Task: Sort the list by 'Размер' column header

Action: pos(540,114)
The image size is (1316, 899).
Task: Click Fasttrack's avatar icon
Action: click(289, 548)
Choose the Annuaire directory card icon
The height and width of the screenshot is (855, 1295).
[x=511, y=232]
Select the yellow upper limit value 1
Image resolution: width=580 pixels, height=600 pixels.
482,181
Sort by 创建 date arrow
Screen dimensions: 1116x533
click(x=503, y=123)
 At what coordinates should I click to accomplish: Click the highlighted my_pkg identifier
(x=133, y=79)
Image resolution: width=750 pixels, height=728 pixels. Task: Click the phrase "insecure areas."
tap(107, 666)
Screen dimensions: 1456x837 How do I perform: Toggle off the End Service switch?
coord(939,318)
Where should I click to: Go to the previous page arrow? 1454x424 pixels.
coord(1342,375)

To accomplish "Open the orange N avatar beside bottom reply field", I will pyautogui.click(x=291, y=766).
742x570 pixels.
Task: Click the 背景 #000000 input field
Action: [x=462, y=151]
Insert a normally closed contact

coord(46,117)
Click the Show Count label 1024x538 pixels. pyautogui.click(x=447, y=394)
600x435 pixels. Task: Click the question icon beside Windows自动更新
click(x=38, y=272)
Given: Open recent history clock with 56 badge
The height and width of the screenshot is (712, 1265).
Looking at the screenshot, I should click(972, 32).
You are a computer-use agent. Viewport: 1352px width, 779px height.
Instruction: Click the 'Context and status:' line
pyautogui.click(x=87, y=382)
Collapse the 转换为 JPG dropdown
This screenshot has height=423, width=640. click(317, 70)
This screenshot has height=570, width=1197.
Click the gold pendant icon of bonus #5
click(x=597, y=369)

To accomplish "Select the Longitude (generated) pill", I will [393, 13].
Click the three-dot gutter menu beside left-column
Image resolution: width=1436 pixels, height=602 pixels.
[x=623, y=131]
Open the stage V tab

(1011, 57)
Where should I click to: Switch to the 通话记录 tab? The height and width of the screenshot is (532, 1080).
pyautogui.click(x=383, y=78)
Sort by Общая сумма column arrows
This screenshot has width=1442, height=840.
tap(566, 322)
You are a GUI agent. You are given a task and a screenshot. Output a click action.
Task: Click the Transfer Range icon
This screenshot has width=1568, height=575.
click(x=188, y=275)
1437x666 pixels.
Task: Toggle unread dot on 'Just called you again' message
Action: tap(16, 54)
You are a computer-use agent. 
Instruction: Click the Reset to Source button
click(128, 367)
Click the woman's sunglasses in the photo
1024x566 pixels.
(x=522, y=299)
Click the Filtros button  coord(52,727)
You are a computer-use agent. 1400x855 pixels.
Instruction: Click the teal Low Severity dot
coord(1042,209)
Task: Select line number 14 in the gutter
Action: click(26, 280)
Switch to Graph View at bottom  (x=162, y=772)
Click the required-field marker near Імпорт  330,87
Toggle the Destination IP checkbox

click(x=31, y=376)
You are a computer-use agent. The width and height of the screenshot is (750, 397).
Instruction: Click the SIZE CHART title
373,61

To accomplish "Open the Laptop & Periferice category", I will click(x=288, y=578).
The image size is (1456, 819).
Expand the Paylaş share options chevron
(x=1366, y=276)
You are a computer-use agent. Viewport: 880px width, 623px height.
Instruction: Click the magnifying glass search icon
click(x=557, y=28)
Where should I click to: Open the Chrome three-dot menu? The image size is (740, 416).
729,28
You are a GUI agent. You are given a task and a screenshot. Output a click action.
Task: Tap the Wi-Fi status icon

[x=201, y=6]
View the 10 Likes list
┄┄┄┄┄┄┄┄┄┄┄┄┄┄┄┄┄┄┄┄
## WORK TASK
Select every line of the material above holding the word "Viewport" and copy it.

## YOUR RESPONSE
You are a computer-use agent. Viewport: 1352px width, 779px height.
You are a computer-use agent. Viewport: 880px width, 623px height.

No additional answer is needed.